Saturday, June 01, 2024

Don't Get Inflation Wrong

Barron's had a short article about replacing 60/40 with 60/30/10 due to inflation. I'm always going to want to dig into an article like that. In this case the the idea was 60% in equities, 30% in bonds and 10% in TIPS. TIPS or treasury inflation protected securities are conceptually straight forward. In addition to an interest payment, the price gets adjusted higher at the rate of reported headline inflation. So maybe you buy a TIPS at 100 cents on the dollar but after holding it for some numbers of years you might get 120 cents on the dollar back at maturity. The 20 cents would be the inflation protection. One complicating factor is that tax is owed annually on the amount of the par value adjustment so qualified accounts might be better for individual TIPS.

The article quotes an analyst from Alliance Bernstein as saying "if there are any unexpected inflation hikes, you are immunized from those spikes." That sounds good of course but in reality, being immunized isn't exactly how it played out in 2022. Inflation did spike but so did interest rates and investors learned that TIPS are interest rate sensitive just like bonds. 

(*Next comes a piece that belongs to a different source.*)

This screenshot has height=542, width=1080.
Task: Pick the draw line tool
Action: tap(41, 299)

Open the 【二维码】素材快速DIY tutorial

Obviously, TIP did a little better in 2022 but I would bet that someone holding TIP would have hoped for better than 79 basis points versus AGG. Short dated TIPS ETFs did much better, dropping mid-single digits but that still might have been a mild disappointment. An investor might think, inflation spiked, well that's not good but at least I have some TIPS and then they see their TIPS exposure is down too. 

That's what makes the Barron's article a little of a head scratcher. So 10% in TIPS to protect against inflation?

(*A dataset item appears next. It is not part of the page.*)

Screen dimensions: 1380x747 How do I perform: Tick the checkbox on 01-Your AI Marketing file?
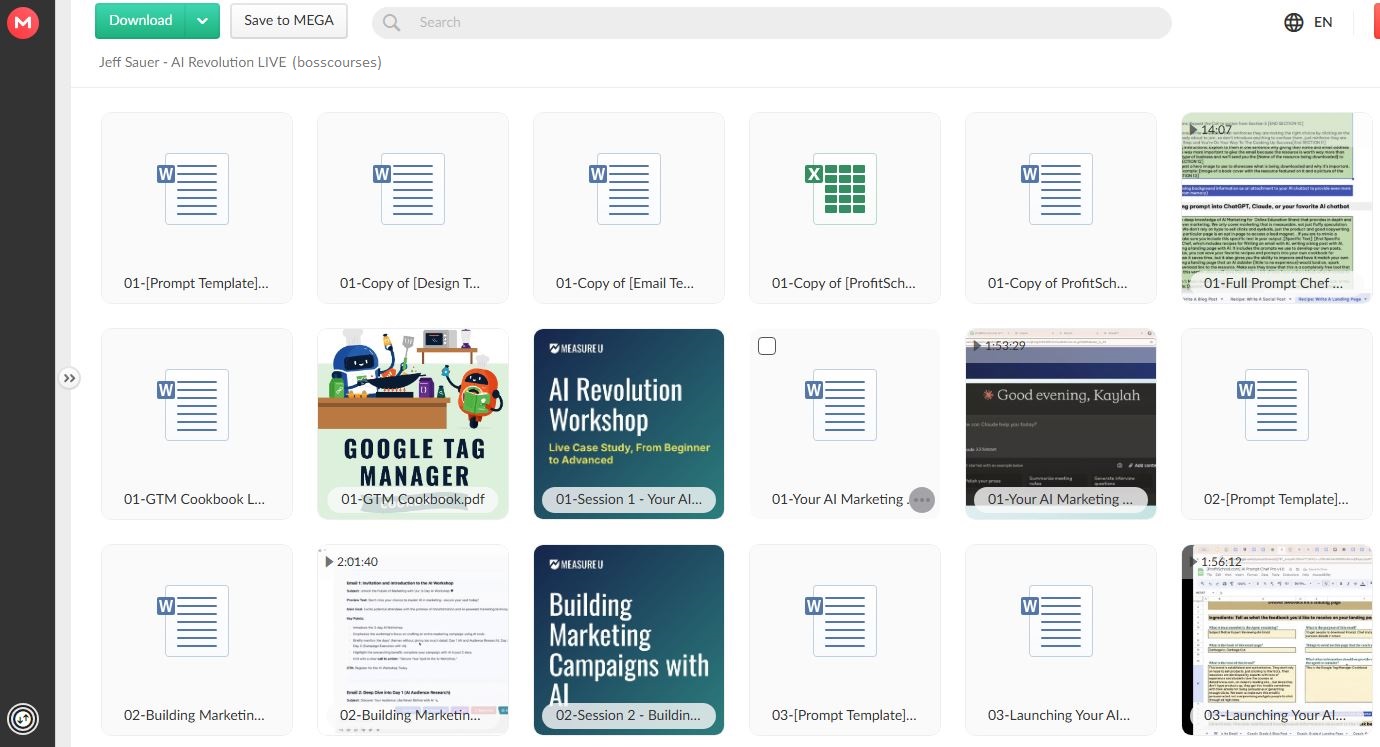767,346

Yes, the short dated TIPS exposure helped incrementally versus the other two but it was very slight. The worst year for all three was of course 2022. If someone had made this suggestion ten years ago, ok, yeah, if inflation comes back a decent allocation to TIPS might help. But now, inflation did come back and a decent allocation to TIPS did almost nothing. From here, going forward if inflation stays where it is and interest rates stay about the same then yes you might a "real yield" kicker to help but if rates spike to a higher level, TIPS would again go down.

I think putting the 10% into broad commodities or managed futures Would be a more effective hedge against inflation than TIPS. It might make sense to do other things in addition to 10% in commodities or managed futures for more robust protection against inflation but for now we'll stick with the 10% highlighted in Barron's.


In this study, broad commodities did better than gold in 2022 but on the next go around gold might do better. Broad commodities and managed futures were both up a lot in 2022, gold was flat, long dated TIPS were down low double digits and short dated TIPS were down mid single digits. 

The correlation matrix helps shed some light.


Having negatively correlated assets was more reliable than TIPS exposure and for my money, that will continue into the future.

The information, analysis and opinions expressed herein reflect our judgment and opinions as of the date of writing and are subject to change at any time without notice. They are not intended to constitute legal, tax, securities or investment advice or a recommended course of action in any given situation.